Stocks and bonds are among the most commonly known investments. Along with cash, these are known as traditional investments.
- Stocks give shareholders a share of ownership in a company. Investors purchase stocks hoping they will go up in price, to earn dividend payments (if the company distributes some of its earnings to stockholders), and to vote shares and influence company decisions. Stocks can be categorized in many ways, including as growth stocks (where investors hope the company and stock price grow rapidly), income stocks (where investors seek consistent income), and value stocks (where investors seek stable returns). They can also be classified by size: Large caps (the largest-size companies), mid caps (relatively medium-sized companies), and small caps (the smallest companies). Stocks are generally considered to have more risk and return potential compared with bonds.
- Bonds are debt investments—similar to an IOU. Borrowers sell bonds to raise money for a certain amount of time. When you buy a bond, you are entitled to receive a specified rate of interest during the life of the bond and to receive back your original investment (also known as the principal or face value) when the bond comes due after a set period of time. Types of bonds include government, municipal, and corporate. They can be categorized different ways, including investment grade (i.e., those that have a higher credit rating, implying they are relatively less risky) and high yield (i.e., those that have a lower credit rating, implying they are relatively more risky).
Stocks and bonds are the most common components in mutual funds and exchange-traded funds (ETFs), which are baskets of investments combined into a single investment option. Mutual funds and ETFs pool money from many investors and invest all that money collectively. Investors can buy shares in a mutual fund or ETF, with each share representing part ownership in the fund. Among the differences between these 2 investment choices: ETF share prices fluctuate during the day on a stock exchange, while mutual funds are valued at the end of the trading day. Because they are baskets of investments, mutual funds and exchange-traded funds may help you more easily build a diversified portfolio.
Options are another type of investment that commonly utilize traditional investments. Options are contracts that provide the right, but not the obligation, to buy or sell an underlying asset (such as a stock) at a specified price before a specified date. Options contracts are listed on the option chain—a list of all the options available for an underlying investment.
Alternative assets are investments that are relatively more complex and less liquid (i.e., not as easy to buy or sell) compared with traditional investments. It's important to understand that there are more risks with these relatively complex investment types and that they are not suitable for all investors. Types of alternative assets include hedge funds, real assets, private equity, and structured products.
- Hedge funds are the largest category among alternative assets. A hedge fund is a privately organized investment vehicle that is less regulated by government than traditional funds, enabling it to invest using a wide variety of strategies in nearly any investable asset. This group also includes managed futures, which is a type of hedge fund that invests in futures contracts—commonly stock, bond, commodity, and currency futures.
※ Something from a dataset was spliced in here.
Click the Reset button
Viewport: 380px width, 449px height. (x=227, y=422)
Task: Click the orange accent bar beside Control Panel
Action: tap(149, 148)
- Real assets are investments in assets through direct ownership, and not via financial assets (e.g., stocks). Natural resources, commodities, real estate, infrastructure, and intellectual property are the most prevalent real assets. Examples of natural resources are water and timber. Commodities—which differ from natural resources in that they are extracted, mined, or produced—are homogenous and available in large quantities. Examples are oil, gas, coal, gold, silver, copper, steel, iron, and livestock. Real estate is land and improvements that are affixed—like houses or office buildings. (Note: Real estate investment trusts, commonly known as REITs, can be viewed as a traditional investment). Infrastructure includes toll roads, ports, airports, and other real assets that are typically under public control.
- Private equity invests in stock or bond positions that are not publicly traded. Private equity investments typically involve financing higher risk start-up companies.
- Structured products are investments that are created to generate a specific return, risk, taxation, or other attribute. They include credit derivatives, annuities, and other products.
Of course, the list of alternative assets is not restricted to these categories—it can essentially include anything that is not a traditional investment. Rare art, collectibles, and other tradeable assets are additional examples of alternative assets. More recently, cryptocurriences—like Bitcoin, Ethereum, and Tether—have gained widespread attention, along with non-fungible tokens (NFTs).
The more you know
Whether you are building or managing a diversified portfolio, and/or trading with some percentage of your investment money, knowing what choices you have can help you build your plan. As always, when considering any investment, be sure that it aligns with your objectives, risk tolerance, and any other factor that is specific to you.